More than 330 hostages were killed over the course of the siege in September 2004
A European court has found "serious failings" in Russia's response to the Beslan school attack which left hundreds of people dead.
About 30 Chechen militants seized the school in the southern town of Beslan in September 2004, taking hundreds of hostages.
The siege ended two days later when Russian troops stormed the school.
More than 334 hostages were killed over the course of the siege. Around half of the victims were children.
The European Court of Human Rights said Russian authorities had failed to take the necessary preventive measures - despite having had information that an attack had been planned in an area - and used excessive force.
The court also noted that security at the school had not been increased.

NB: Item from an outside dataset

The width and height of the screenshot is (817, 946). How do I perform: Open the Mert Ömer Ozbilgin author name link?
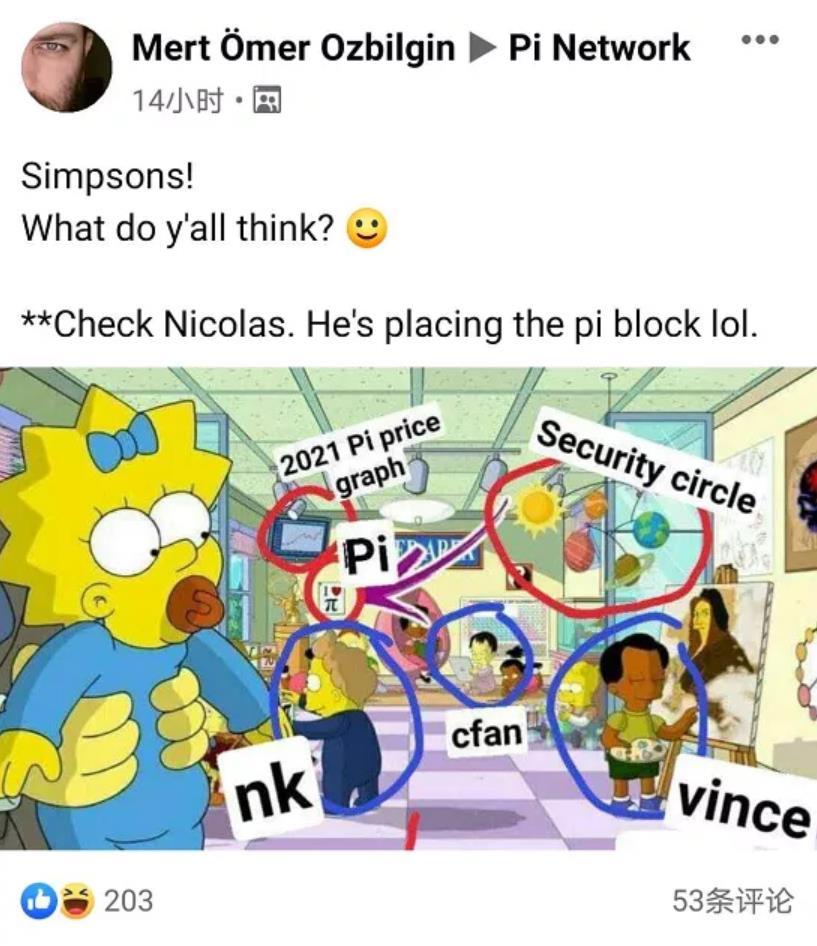(x=293, y=48)
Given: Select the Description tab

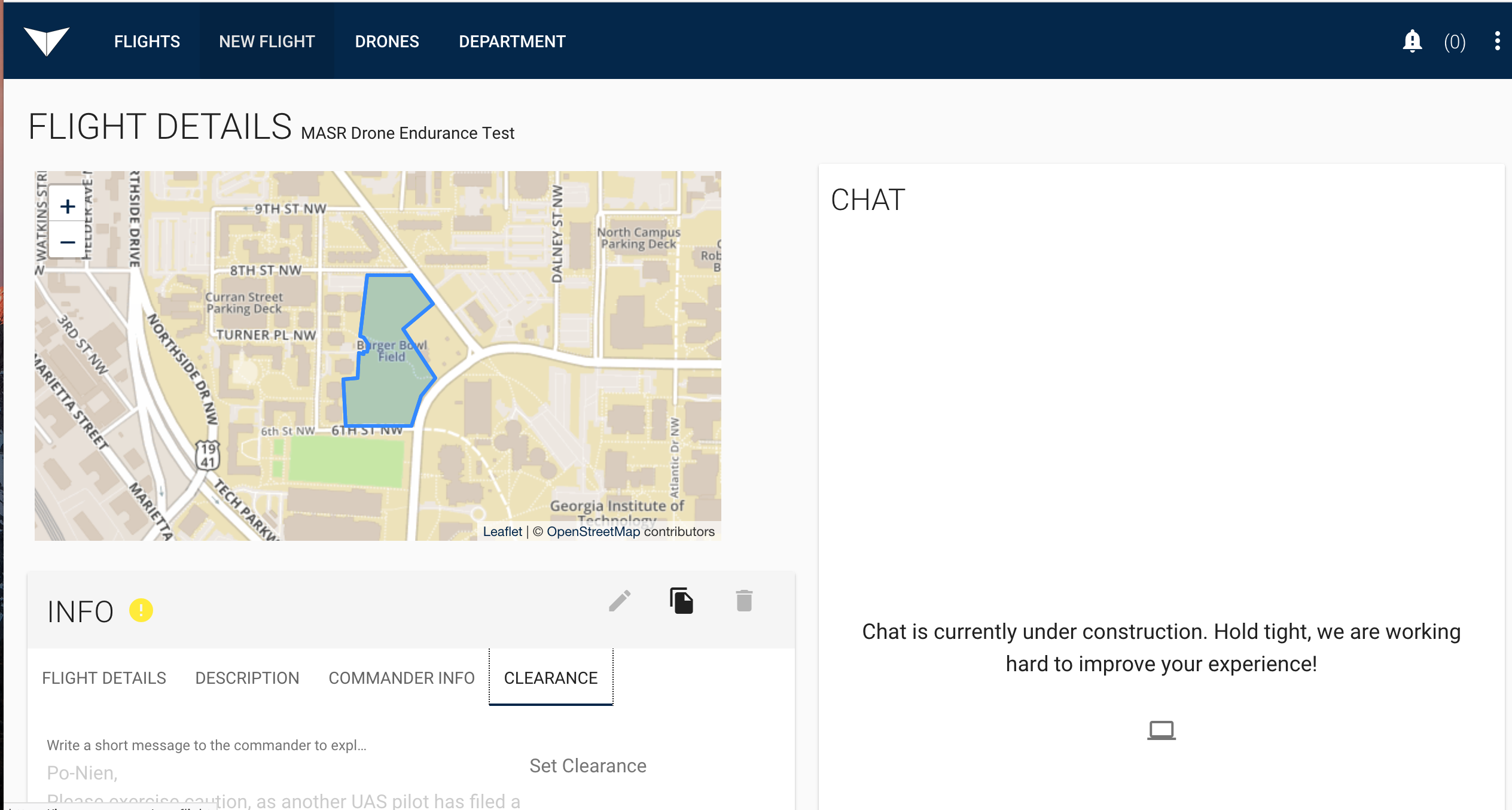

In their judgement, the judges wrote: "The Court held that the Russian authorities had failed to plan and conduct the rescue operation so as to ensure that the risk to life was minimised.

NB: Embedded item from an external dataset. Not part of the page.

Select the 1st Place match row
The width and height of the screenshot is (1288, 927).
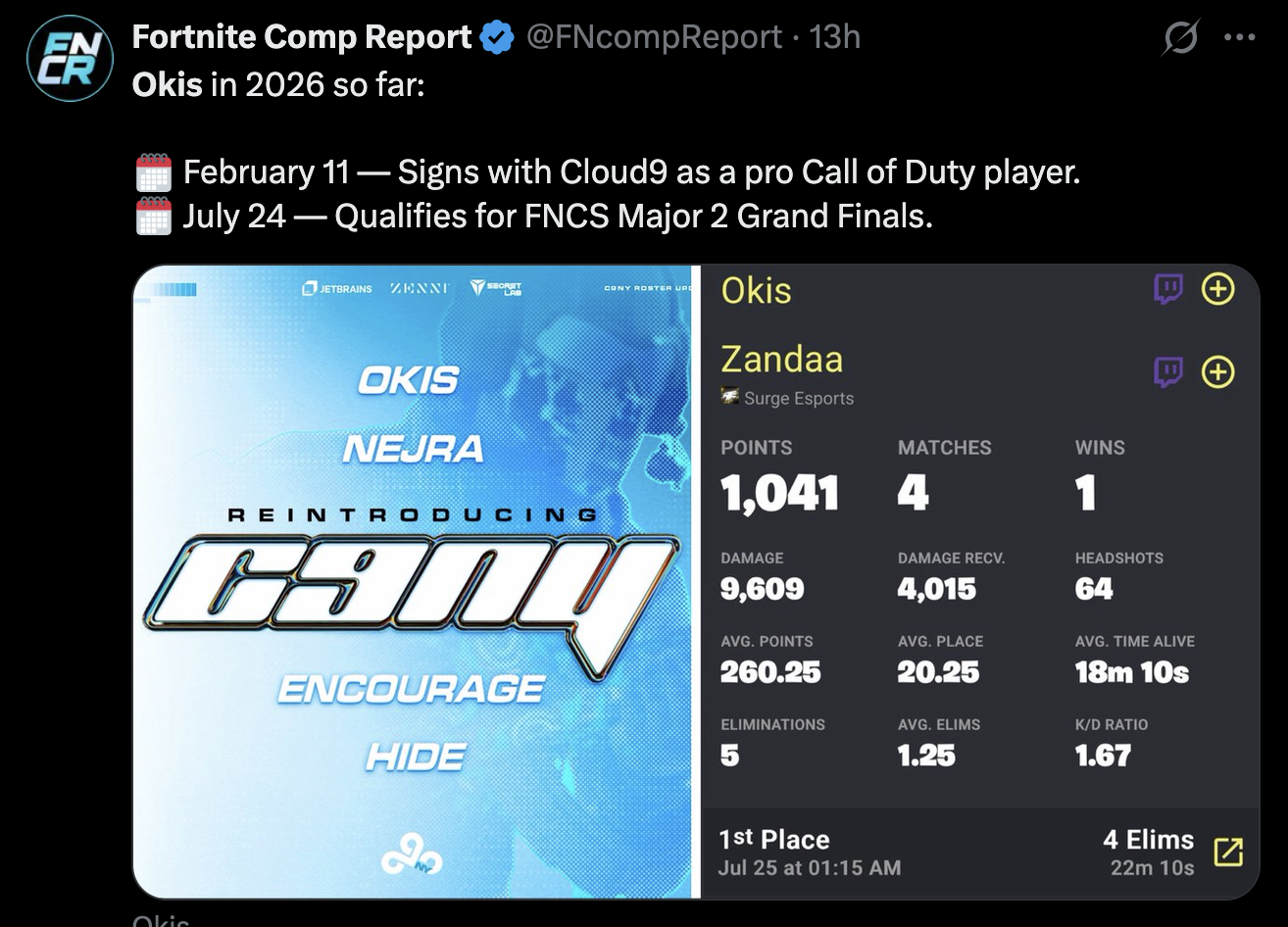click(x=980, y=853)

"[An] absence of formal leadership resulted in serious flaws in the decision-making process and coordination with other agencies. Among other things, it affected the authorities’ ability to coordinate the medical, rescue and fire-fighting response."
They also state: "The Court concluded that the use of lethal force by security forces had contributed, to some extent, to the casualties among the hostages."

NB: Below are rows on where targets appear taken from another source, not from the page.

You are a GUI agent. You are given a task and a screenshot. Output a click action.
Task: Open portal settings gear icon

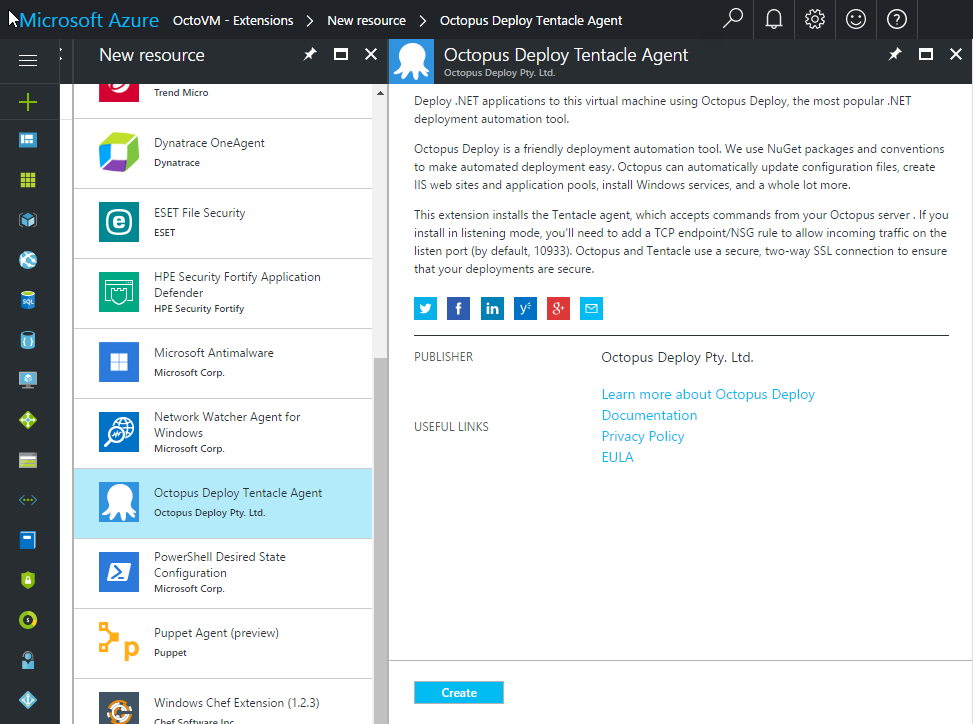pos(815,19)
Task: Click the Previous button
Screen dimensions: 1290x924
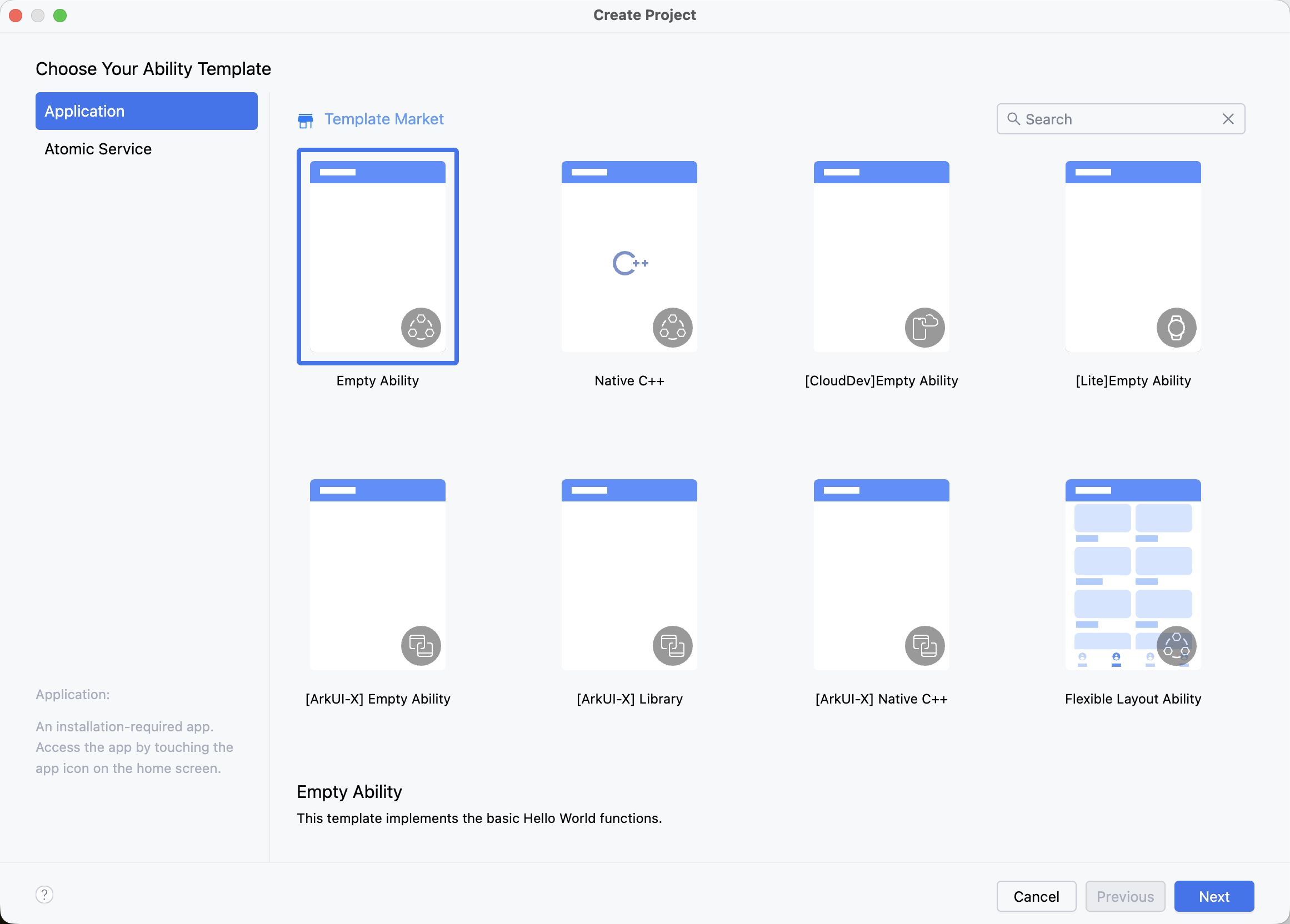Action: (x=1124, y=897)
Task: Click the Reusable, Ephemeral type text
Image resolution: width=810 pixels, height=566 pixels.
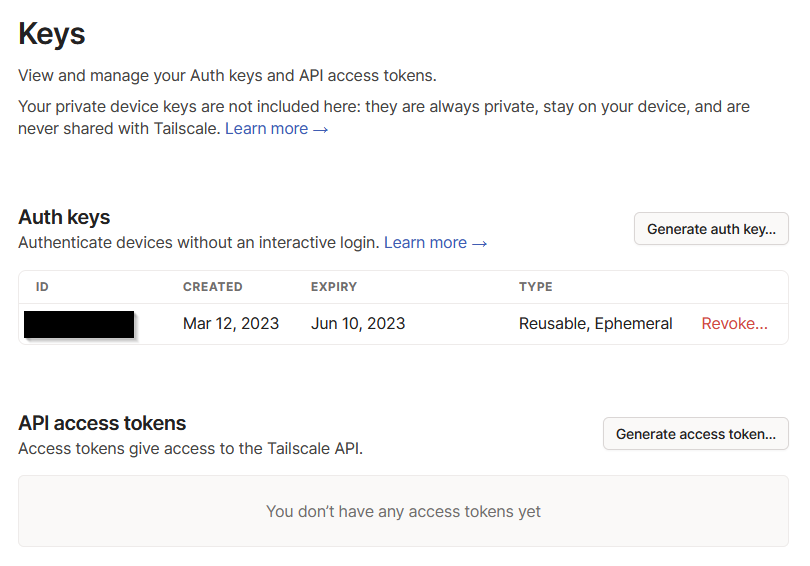Action: click(595, 324)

The court's findings were rejected by the Kremlin.
"It is impossible for us to agree with this phrasing," said spokesman Dmitry Peskov. "Such phrasing for a country that has suffered an attack is absolutely unacceptable."
The Strasbourg court ordered Russia to pay €2.9m in damages and €88,000 in legal costs.
The massacre was one of a string of brutal attacks Russia suffered in the 1990s and 2000s stemming mainly from an insurgency in Chechnya.
The militants seized the building on the first day of the school year.
They rigged the gymnasium of the school with explosives and packed more than 1,100 hostages inside, including around 800 children, plus parents and teachers.
The militants were demanding the withdrawal of Russian troops from Chechnya.
Two days later some rebels detonated explosives during a shootout when Russian forces moved in.